Telaşımdan anlamış olacaktı ki bu söylediğime hiç inanmamıştı.
"Ece ve Doruk daha bu hafta Çin'e gittiler Arven. Hemen dönmeyeceklerine göre sanırım isimleri karıştırdın."
Kolumu bıraktı ve aramızdaki mesafeyi kapattı.
"Beni karıştırmak istemediğin ve para verdiğin o kişi umarım tahmin ettiğim kişi değildir."
Ağlamak üzereydim...
Ne söyleyeceğimi bile bilmezken midemdeki korkunç krampla iki büklüm kaldım.
Arsel bu sefer endişeyle tuttu kolumu.
"İyi misin?"
Elimle ağzımı kapatarak sandalyeye oturdum. Bu korkunç acının geçmesi için biraz zamana ihtiyacım vardı.
Arsel ellerimi tuttu ve gözlerime baktı.
"Arven, neyin var?"
Saçlarımı geriye ittirip başımdan öptü.
Gözlerimin içine endişeyle bakıyordu.
"Neler oluyor?"
Söyle gitsin işte neyi saklıyorsun hala...
"Hamileyim."
Birden çıkıvermişti ağzımdan. Söylediğim anda rahatlamıştım. Nasılsa istemeyecekti onu, Gustav belasını da sorun olmayacaktı bu şekilde.
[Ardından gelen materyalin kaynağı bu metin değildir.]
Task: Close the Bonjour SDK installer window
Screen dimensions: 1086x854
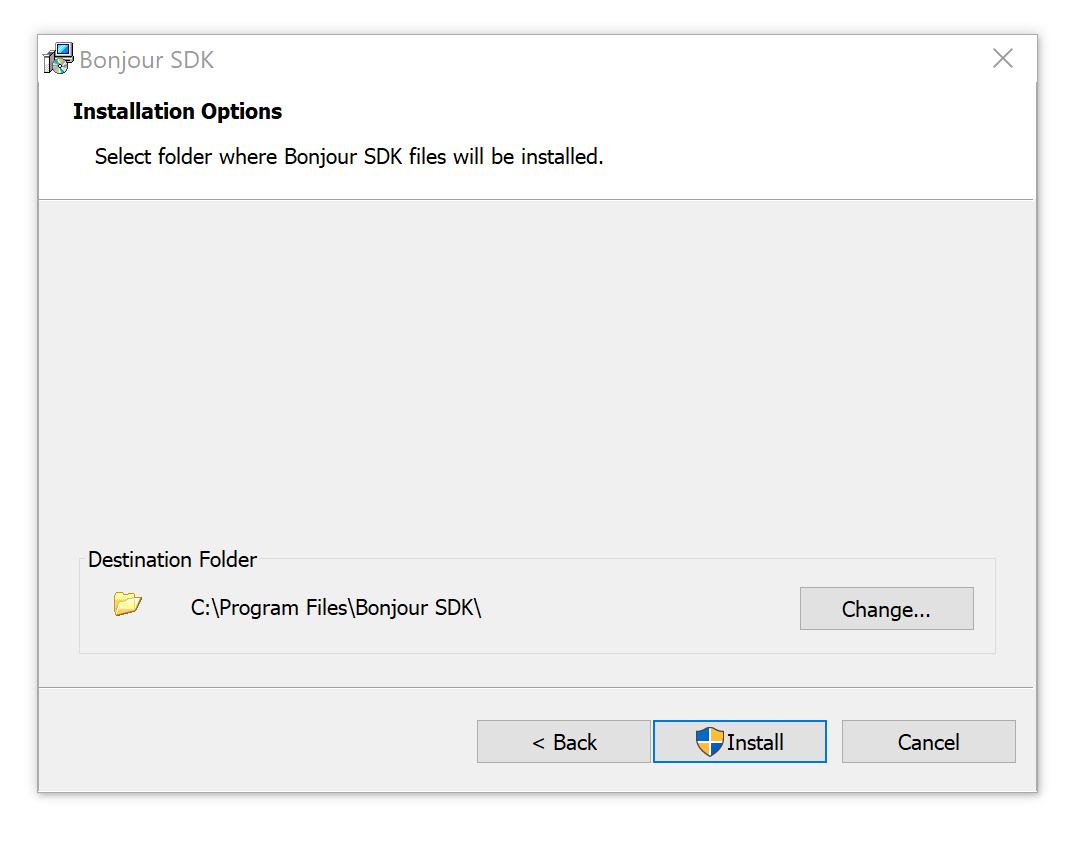Action: [x=1002, y=59]
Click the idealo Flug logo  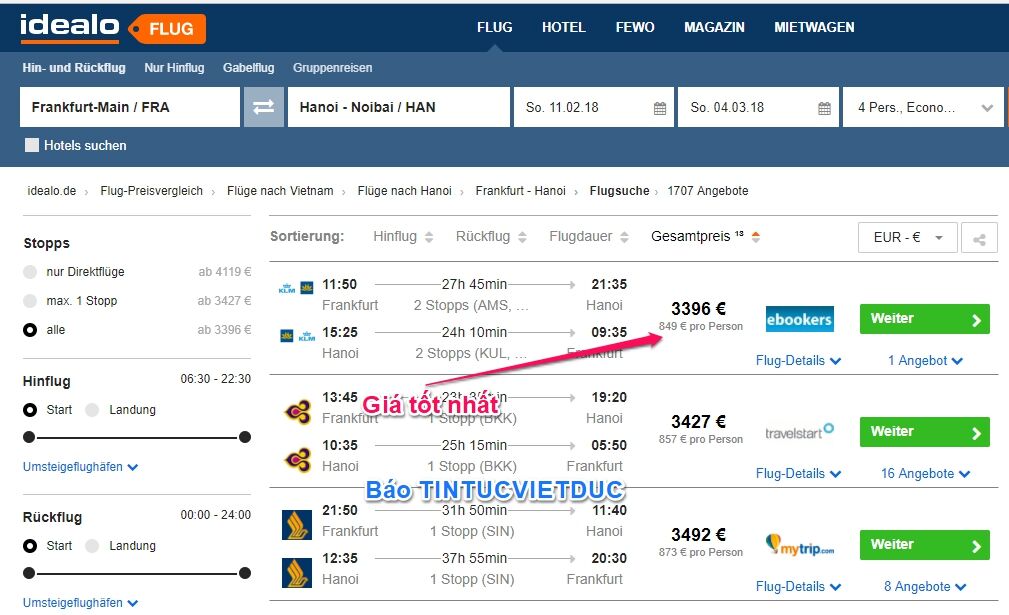point(112,28)

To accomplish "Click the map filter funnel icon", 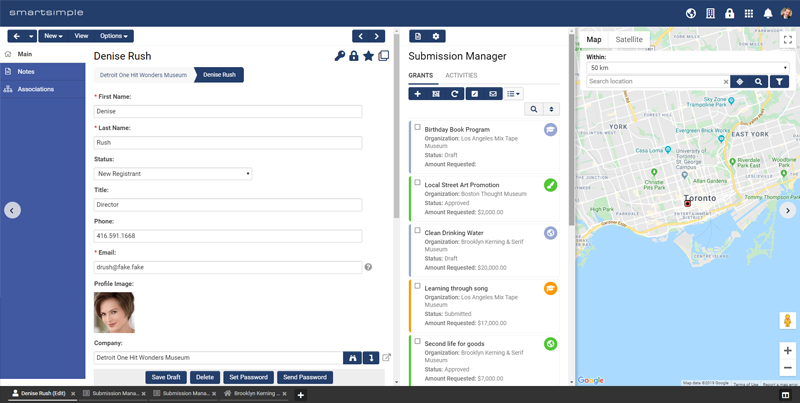I will (x=778, y=82).
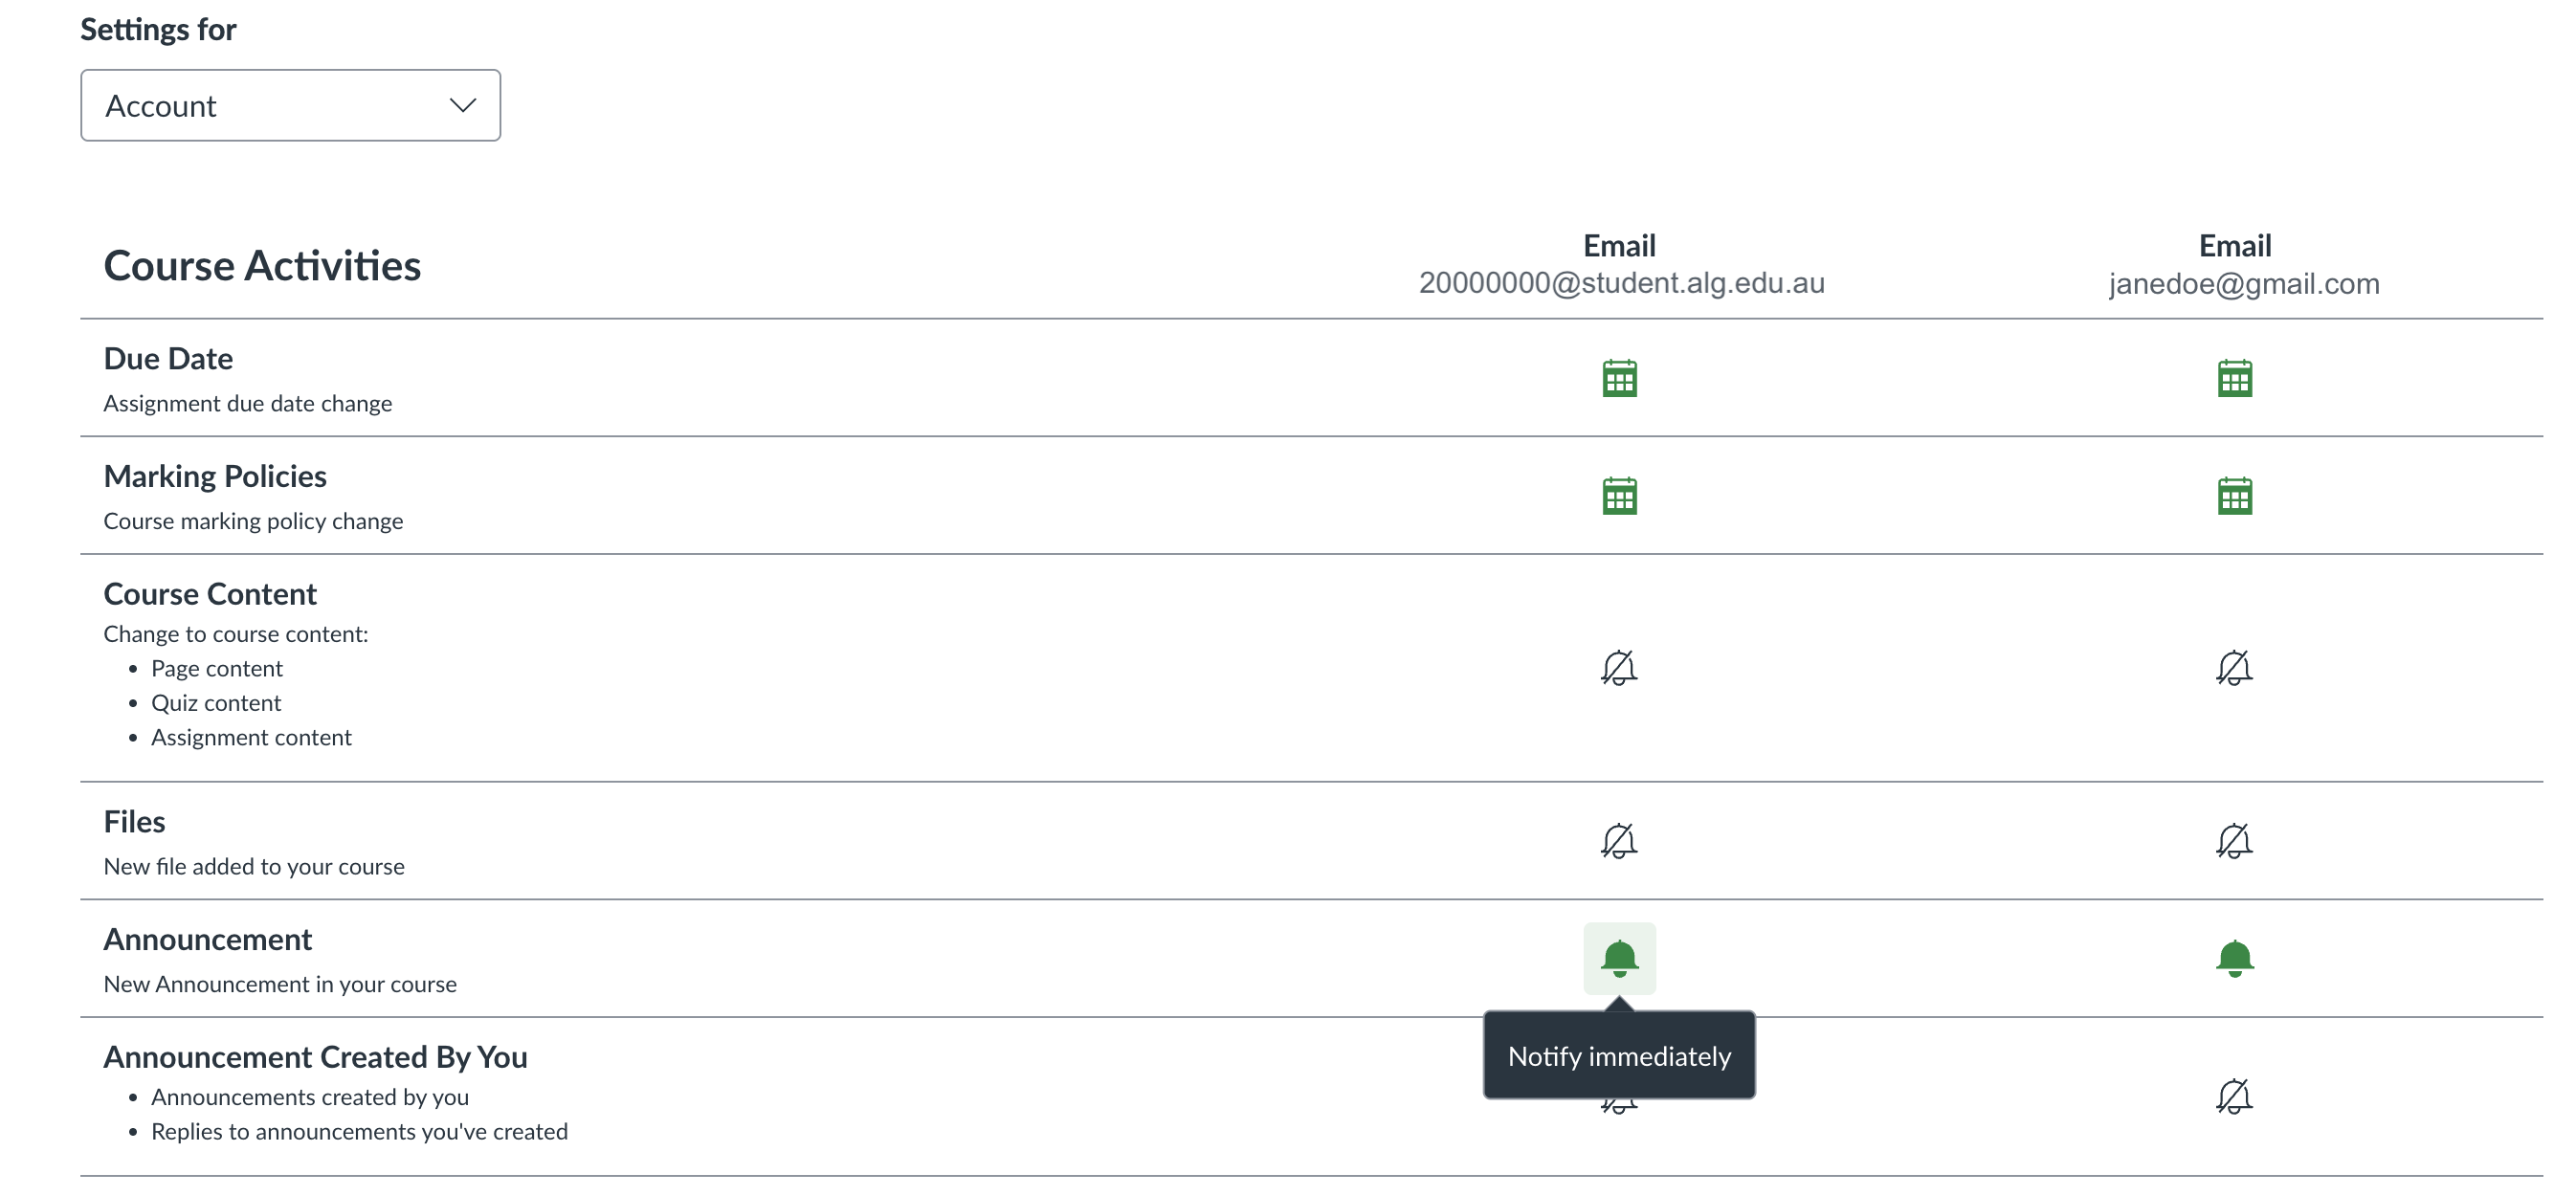Click green Announcement bell for janedoe@gmail.com
The width and height of the screenshot is (2576, 1196).
2234,958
Melina'yı öğrendiği andaki gibi elleri buz kesmemişti hala gözlerimin içine bakıyordu ve neredeyse belli belirsiz bir gülümseme vardı yüzünde.
"Emin misin?"
"Test yaptım, birden fazlaydı, kaç tane olduğunu hatırlamıyorum. Hepsi pozi..." Arsel konuşmama izin vermeden defalarca dudaklarımdan öptü ve
ellerimi daha sıkı tuttu, bu sefer gerçekten gülümsüyordu.
"Melina abla mı olacak ?"
Sesinden bile buna sevindiği belliydi. Bunu böyle karşılayacağını hiç düşünmemiştim. Gerçekten çok mutluydu.
Onun karşı çıkması durumu kolaylaştıracaktı ama Arsel böyle yapmamıştı. En çok hayalini kurduğum, istediğim şeye bile sevinemiyorum.
"Bu bebeği doğurmayacağım Arsel."
"Ne?!"
"Geleceği için endişeleneceğim bir çocuğum daha olsun istemiyorum."
Yüzündeki gülümsemesi aniden silinmişti .
"Melina için hangi konuda endişeleniyorsun?"
"Bu yeterince açık değil mi?"
Ellerimi bıraktı ve benden biraz uzaklaştı.
Yüzündeki hayal kırıklığının tarifi yoktu, neredeyse ağlayacaktı. Söylediklerime çok içerlemişti, bense söylediğim an pişman olmuştum.
Hiçbir şey söyleyemedi. Gözlerini kapattı birkaç saniye.
"O herife ne kadar para verdin?"
"Ne?"
"Gustav denen o p.çe ne kadar para verdin Arven?!"
"Gustav'a para verdiğimi nerden çıkardın?"
"Bana yalan söyleme! Doğruyu söyle artık seni duydum!"
Bunun üzerine ağlamaya başlamıştım.
Ona hiçbir şey anlatamıyordum ve durum aramızı gittikçe açıyordu.
"Buna dayanamıyorum artık."
"Neye dayanamıyorsun ya?! Söyle, bana seni bunaltan şeyin ne olduğunu söyle! Bir tek ben değilim biliyorum, seni üzen ben değilim! İyileşmeyi deniyorum! Yemin ederim iyileşeceğim Arven!"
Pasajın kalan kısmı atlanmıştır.